|
|
|
|
|
by arcticbull
2239 days ago
|
|
Thanks for following up. Just as an FYI, there's a few bugs in your implementation, the most obvious one is the use of ".len()" in a number of places interspersed with ".chars().count()". These two return different values. ".len()" returns then number of UTF-8 bytes in the input string, which for ASCII is the same as ".chars().count()" obviously, but if you do attempt any Unicode characters, your function won't work. ".chars()" provides Unicode Scalar Values (USVs) -- which is a subset of code points, excluding surrogate pairs [1]. Note also this is not the same as a Go rune, which is a code point including surrogate pairs.

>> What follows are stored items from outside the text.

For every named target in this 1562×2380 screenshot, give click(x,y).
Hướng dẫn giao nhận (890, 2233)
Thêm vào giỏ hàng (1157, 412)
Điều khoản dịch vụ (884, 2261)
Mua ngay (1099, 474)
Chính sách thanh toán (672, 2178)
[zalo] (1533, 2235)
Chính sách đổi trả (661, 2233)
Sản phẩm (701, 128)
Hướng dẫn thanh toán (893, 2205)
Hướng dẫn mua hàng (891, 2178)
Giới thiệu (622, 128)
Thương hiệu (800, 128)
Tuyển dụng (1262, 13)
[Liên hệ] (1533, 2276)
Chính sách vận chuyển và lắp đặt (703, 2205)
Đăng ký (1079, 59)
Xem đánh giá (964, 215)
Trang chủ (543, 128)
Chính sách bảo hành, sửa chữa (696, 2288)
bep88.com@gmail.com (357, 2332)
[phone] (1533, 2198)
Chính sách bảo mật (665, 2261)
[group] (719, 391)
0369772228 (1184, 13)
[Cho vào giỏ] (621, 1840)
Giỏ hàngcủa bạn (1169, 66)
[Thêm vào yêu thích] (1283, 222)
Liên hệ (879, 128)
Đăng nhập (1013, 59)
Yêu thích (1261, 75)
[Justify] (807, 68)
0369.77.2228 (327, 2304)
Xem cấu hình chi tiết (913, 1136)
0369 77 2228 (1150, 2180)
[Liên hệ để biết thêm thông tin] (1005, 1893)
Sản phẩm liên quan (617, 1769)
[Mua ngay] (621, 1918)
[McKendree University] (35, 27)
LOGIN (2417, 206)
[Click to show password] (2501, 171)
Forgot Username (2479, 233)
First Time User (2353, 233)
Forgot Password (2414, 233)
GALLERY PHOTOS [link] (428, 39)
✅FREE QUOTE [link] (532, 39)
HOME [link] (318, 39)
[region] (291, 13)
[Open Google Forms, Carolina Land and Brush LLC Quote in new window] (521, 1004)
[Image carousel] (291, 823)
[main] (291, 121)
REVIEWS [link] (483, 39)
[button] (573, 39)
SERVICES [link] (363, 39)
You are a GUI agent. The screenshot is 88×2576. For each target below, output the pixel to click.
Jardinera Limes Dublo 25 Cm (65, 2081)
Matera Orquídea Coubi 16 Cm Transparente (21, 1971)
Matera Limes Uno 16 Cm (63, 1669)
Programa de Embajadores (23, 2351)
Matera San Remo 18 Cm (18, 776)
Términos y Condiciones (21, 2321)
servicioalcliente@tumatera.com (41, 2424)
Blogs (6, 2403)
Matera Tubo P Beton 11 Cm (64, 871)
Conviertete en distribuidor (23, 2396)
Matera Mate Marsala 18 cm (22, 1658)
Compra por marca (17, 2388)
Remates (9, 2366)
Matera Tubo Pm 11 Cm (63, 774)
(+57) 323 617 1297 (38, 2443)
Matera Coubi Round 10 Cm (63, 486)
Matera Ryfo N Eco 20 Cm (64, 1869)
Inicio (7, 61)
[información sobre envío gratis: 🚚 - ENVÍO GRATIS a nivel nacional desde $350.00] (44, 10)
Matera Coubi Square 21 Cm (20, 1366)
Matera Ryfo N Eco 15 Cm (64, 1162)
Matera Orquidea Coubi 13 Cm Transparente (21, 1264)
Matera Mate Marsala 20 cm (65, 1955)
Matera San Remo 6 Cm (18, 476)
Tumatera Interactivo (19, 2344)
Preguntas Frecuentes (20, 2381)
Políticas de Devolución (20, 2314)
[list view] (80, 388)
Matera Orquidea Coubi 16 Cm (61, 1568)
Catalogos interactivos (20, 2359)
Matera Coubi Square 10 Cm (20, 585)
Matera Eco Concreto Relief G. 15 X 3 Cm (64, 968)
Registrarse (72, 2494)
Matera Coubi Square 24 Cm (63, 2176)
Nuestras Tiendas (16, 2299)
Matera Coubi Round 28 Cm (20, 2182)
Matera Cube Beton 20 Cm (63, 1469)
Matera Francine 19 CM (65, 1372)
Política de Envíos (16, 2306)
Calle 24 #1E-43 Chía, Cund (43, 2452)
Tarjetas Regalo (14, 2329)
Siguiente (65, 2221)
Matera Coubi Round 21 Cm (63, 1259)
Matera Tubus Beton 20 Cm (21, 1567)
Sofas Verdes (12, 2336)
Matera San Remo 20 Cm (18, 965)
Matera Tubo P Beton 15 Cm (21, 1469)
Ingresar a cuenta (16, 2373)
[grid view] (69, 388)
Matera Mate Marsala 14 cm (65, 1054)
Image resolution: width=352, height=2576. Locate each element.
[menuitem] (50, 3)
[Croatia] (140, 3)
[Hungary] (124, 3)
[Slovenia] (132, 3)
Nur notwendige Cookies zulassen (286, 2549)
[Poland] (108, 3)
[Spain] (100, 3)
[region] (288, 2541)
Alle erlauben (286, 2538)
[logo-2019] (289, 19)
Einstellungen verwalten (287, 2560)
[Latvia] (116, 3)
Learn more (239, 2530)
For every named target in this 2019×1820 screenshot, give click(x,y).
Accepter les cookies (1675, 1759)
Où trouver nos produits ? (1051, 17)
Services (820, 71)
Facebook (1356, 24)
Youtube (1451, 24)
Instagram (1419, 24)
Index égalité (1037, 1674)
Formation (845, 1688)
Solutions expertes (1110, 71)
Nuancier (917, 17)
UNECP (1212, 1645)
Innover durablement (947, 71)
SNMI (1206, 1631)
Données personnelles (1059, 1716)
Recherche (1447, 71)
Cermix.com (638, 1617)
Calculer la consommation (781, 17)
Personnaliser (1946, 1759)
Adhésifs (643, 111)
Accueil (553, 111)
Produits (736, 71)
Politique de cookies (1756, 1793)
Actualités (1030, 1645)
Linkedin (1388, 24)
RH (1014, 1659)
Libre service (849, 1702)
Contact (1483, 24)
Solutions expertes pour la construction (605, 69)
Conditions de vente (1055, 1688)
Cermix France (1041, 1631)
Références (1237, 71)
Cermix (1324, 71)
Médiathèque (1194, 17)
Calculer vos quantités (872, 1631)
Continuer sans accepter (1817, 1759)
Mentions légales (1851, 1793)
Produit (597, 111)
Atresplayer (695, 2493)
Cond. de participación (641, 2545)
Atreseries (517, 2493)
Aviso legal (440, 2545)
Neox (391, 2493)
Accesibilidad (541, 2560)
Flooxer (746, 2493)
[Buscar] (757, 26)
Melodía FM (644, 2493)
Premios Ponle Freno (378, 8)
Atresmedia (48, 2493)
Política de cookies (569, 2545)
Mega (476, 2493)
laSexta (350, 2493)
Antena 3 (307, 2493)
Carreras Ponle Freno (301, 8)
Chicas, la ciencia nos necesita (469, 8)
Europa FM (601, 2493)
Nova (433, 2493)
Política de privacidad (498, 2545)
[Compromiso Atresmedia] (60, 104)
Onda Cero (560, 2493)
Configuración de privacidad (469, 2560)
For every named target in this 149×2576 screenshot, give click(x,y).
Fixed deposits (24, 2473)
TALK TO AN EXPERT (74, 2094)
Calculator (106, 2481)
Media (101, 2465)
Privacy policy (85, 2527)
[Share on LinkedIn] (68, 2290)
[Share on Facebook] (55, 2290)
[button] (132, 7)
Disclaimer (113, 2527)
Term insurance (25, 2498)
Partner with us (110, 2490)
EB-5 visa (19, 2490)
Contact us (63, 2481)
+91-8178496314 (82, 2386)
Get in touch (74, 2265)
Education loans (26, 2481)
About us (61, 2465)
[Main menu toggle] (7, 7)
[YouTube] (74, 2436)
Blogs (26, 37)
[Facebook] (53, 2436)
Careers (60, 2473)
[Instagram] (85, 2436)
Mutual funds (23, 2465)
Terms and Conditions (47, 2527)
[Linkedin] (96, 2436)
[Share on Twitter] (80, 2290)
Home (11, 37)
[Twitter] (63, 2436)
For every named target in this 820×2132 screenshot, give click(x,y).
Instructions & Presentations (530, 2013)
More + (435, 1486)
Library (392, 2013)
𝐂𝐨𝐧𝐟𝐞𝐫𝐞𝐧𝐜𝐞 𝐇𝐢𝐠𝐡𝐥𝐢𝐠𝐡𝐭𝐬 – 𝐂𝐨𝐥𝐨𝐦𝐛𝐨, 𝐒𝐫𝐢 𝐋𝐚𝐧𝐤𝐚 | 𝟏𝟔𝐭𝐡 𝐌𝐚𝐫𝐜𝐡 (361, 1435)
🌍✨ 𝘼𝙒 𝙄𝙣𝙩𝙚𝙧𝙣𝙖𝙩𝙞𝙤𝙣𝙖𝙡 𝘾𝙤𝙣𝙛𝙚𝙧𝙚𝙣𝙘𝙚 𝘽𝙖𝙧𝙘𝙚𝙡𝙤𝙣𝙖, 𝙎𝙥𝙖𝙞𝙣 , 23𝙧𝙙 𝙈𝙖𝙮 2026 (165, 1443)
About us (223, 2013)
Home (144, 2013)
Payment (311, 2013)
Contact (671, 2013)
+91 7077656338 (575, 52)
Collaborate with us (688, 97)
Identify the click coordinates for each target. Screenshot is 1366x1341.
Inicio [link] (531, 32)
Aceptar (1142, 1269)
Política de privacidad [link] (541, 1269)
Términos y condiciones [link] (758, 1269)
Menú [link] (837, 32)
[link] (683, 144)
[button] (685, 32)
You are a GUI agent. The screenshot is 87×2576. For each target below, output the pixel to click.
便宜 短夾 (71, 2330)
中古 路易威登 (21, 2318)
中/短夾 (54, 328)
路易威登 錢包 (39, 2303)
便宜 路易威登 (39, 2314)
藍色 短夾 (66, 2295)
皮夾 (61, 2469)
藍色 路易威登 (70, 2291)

Secondly, you re-implemented "std::cmp::min" at the bottom of the file, and I'm not sure if the stdlib version is more optimized. Lastly, well, you caught the issue with repeated passes over the string. I've fixed the issues if you're curious: https://gist.github.com/martinmroz/2ff91041416eeff1b81f624ea... Unrelated, I hate the term "fake news" as it's an intentional attempt to destroy the world public's faith in news media. It's a cancer on civilized society. Somewhere your civics teacher is crying into some whiskey, even though of course you're joking. [1] http://www.unicode.org/glossary/#unicode_scalar_value |
|
Based on some cursory research, the go version differs in a more subtle way too. A Rune is a Code Point, which is a superset of the Rust "char" type; it includes surrogate pairs.